--- Provided information ---
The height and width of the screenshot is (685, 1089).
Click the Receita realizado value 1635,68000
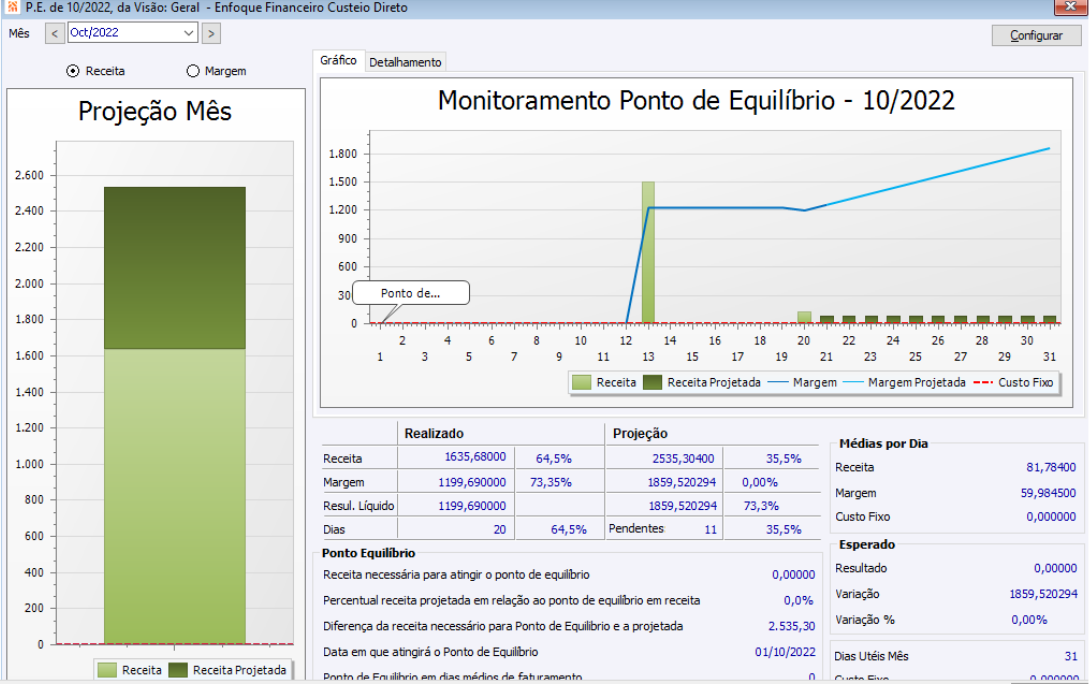pyautogui.click(x=475, y=457)
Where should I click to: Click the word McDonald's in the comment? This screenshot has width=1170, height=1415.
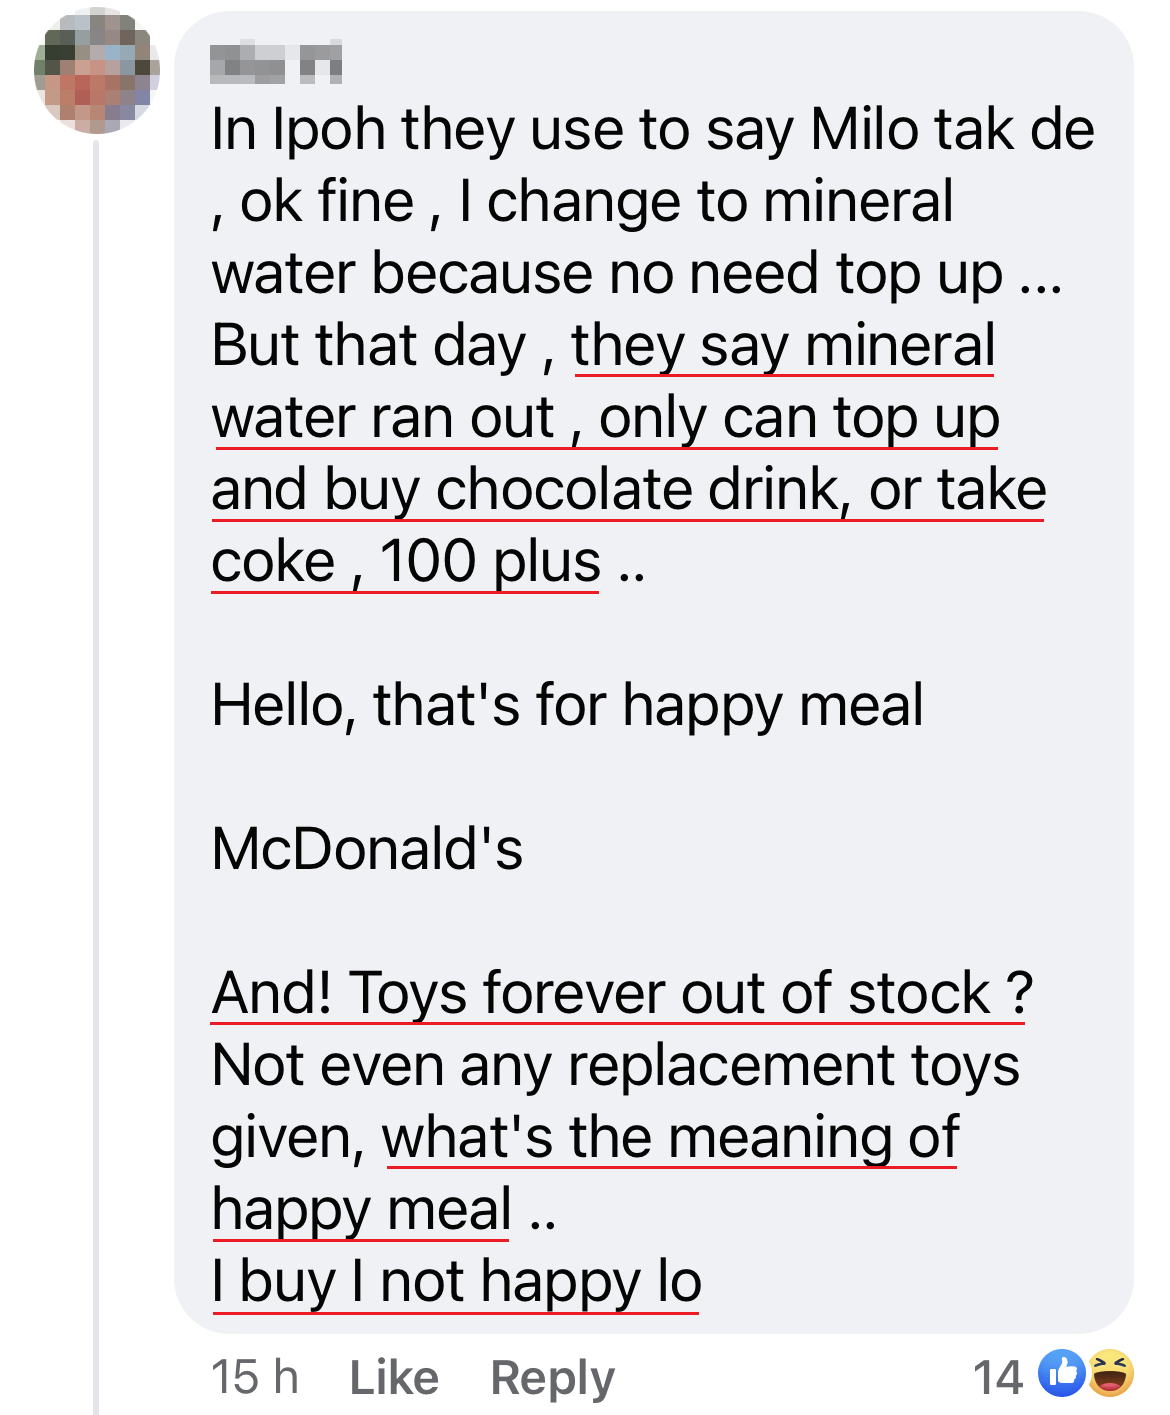click(x=367, y=849)
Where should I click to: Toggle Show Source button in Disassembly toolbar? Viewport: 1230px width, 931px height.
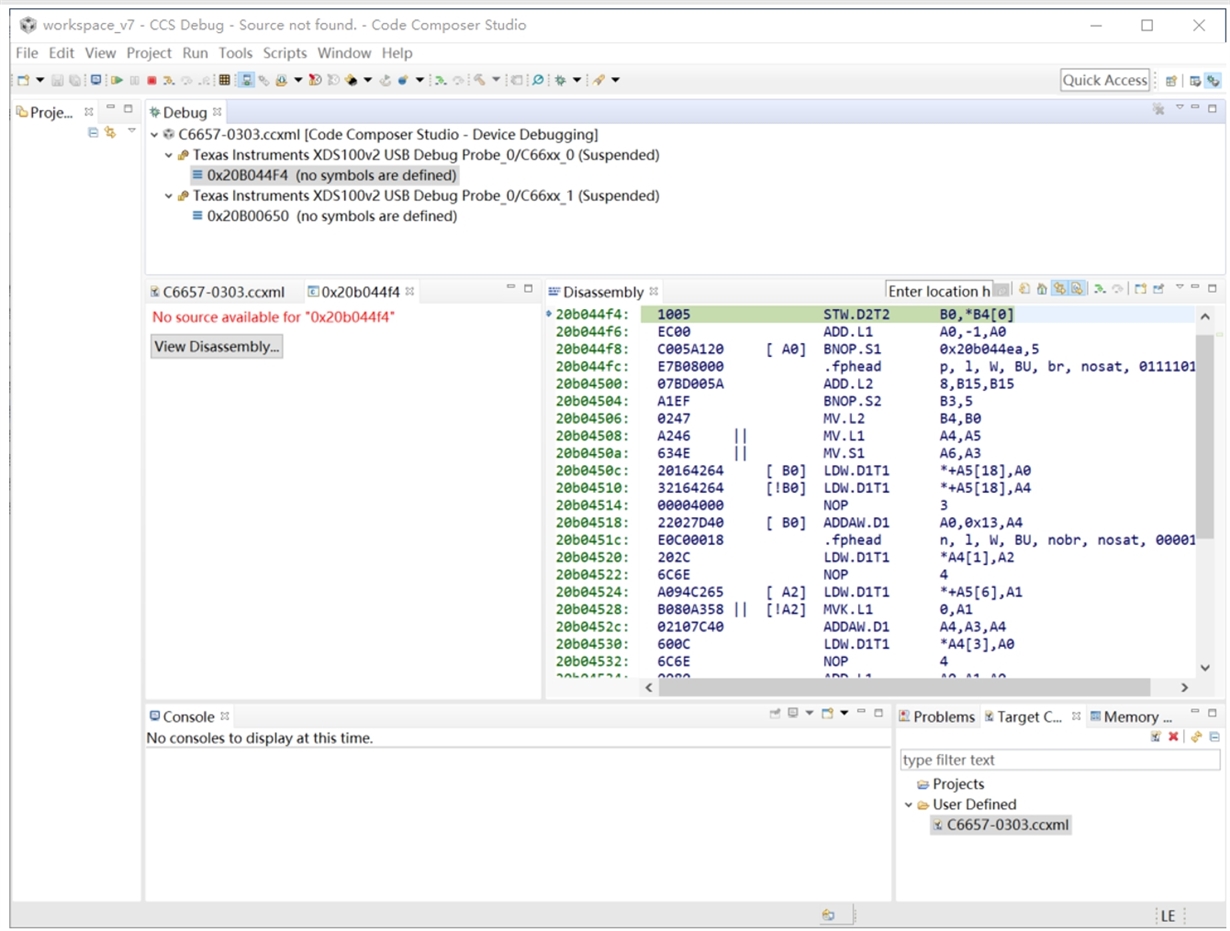pyautogui.click(x=1077, y=289)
---
Task brief:
Please repeat exactly the lines from the one containing "Where should I click to: Click" through the last line of the records, both included, and leave out the pictures.

The completed task:
Where should I click to: Click the word McDonald's in the comment? This screenshot has width=1170, height=1415.
click(x=367, y=849)
Where should I click to: Toggle Show Source button in Disassembly toolbar? Viewport: 1230px width, 931px height.
pyautogui.click(x=1077, y=289)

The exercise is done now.